American physicist, venture capitalist, and rower

Donald M. Spero (born August 9, 1939) is an American physicist, venture capitalist, and a former U.S. and world champion rower who competed at the 1964 Summer Olympics and won the single sculls 1966 World Rowing Championships. He also won a gold medal at the 1961 Maccabiah Games in the coxed four, and won the 1963 and 1964 U.S. national championships. He was elected to the Helms/Rowing Hall of Fame, Cornell University Hall of Fame, New York Athletic Club Hall of Fame, and International Jewish Sports Hall of Fame.

==Early life and education==
Spero was born in Chicago, Illinois, and is Jewish. He received his degree in Engineering Physics with honors in 1962 from Cornell University, where he was a member of the Quill and Dagger society and elected to Tau Beta Pi. He received a Ph.D. in Plasma Physics from Columbia University, and performed post-doctoral work in Physics at the University of Maryland.

Spero rowed for the New York Athletic Club. He lives in Bethesda, Maryland.

==Rowing career==
As a freshman at Cornell University in 1957, Spero was unaware of the competitive sport of rowing. He was in the Cornell freshman eight that won the 1958 Intercollegiate Rowing Association (IRA) Championship under coach Carl F. Ullrich. During his next three years on the varsity squad under the Cornell coach R. H. (Stork) Sanford, Spero was a member of two more championship crews.

His first international competition came at the World 1961 Maccabiah Games, when he won a gold medal in the coxed four, along with coxswain and coach Allen Rosenberg.

He took up sculling in 1963, winning the U.S. National Championships in single sculls against the former national champion Seymour Cromwell. Together he and Cromwell won the 1963 U.S. National Championship in double sculls, and went on to bring the U.S. a silver medal in the European Rowing Championships in Copenhagen, behind the Czechs and ahead of the Russians. In 1964 Spero joined the New York Athletic Club and won his second U.S. Single Sculls Championship.

He then represented the United States at the 1964 Summer Olympics at Tokyo in the single sculls. Spero defeated the reigning Olympic champion Vyacheslav Ivanov of the U.S.S.R in the preliminary heats, advancing to the finals and finishing sixth. Also in 1964, he won a bronze medal in the single sculls at the European Championships in Amsterdam.

In 1965, Spero trained on Lake Zurich with Martin Studach and Melchior Bürgin and went with them to Henley Royal Regatta, where he won the Diamond Challenge Sculls (the premier singles sculls event) and Studach and Bürgin won the Double Sculls Challenge Cup, both setting new Henley course records. Spero also won the gold medal at the 1965 Duisburg International Regatta and the U.S. Quadruple sculls championship. In 1966, he repeated as U.S. Champion in Single Sculls.

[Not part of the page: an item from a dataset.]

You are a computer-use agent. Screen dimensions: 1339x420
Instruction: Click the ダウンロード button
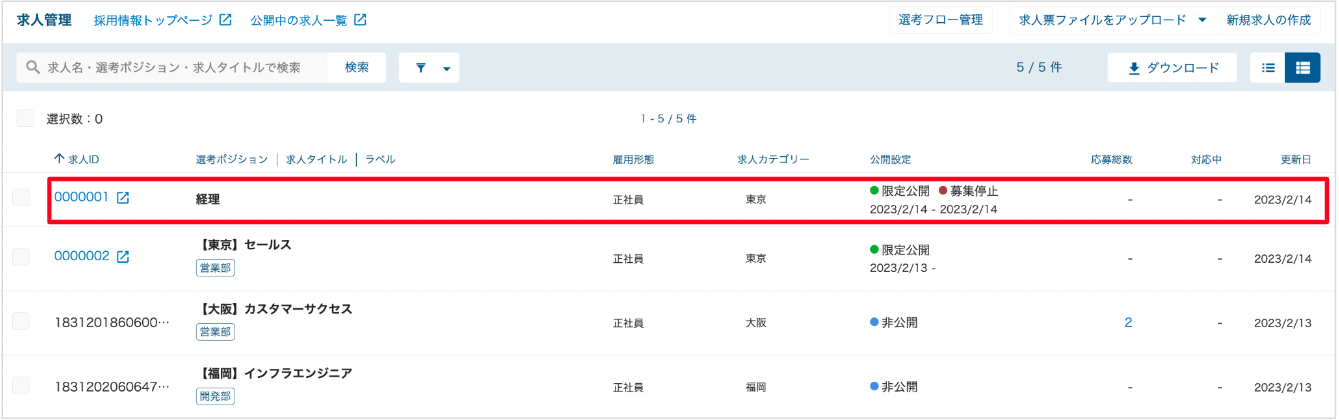[1172, 68]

Then at the 1966 World Rowing Championships in Bled, Yugoslavia, he became the World Single Sculls Champion, defeating the Olympic champion Ivanov.

Spero was also a founder of the National Rowing Foundation in 1966, and was a director from 1967 to 1984.

He was elected to the Helms/Rowing Hall of Fame in 1966, Cornell University Hall of Fame in 1984, New York Athletic Club Hall of Fame in 1986, and International Jewish Sports Hall of Fame in 1993.

==Business career==
Spero conducted post-doctoral research in physics at the University of Maryland, which resulted in the development of high intensity microwave lamps. This became the core technology for Fusion Systems Corporation, which he co-founded in 1972 and of which he served as president and CEO for 21 years. The company had a successful initial public offering in 1994, and was subsequently acquired by Heraeus Technology Group.

In 1992 he founded Spero Quality Strategies, a strategic advisory and angel investing firm. In 2000 Spero was recruited to be Director of the Dingman Center for Entrepreneurship, University of Maryland, Smith School of Business. In 2002 Spero co-founded New Markets Venture Partners, of which he is a General Partner.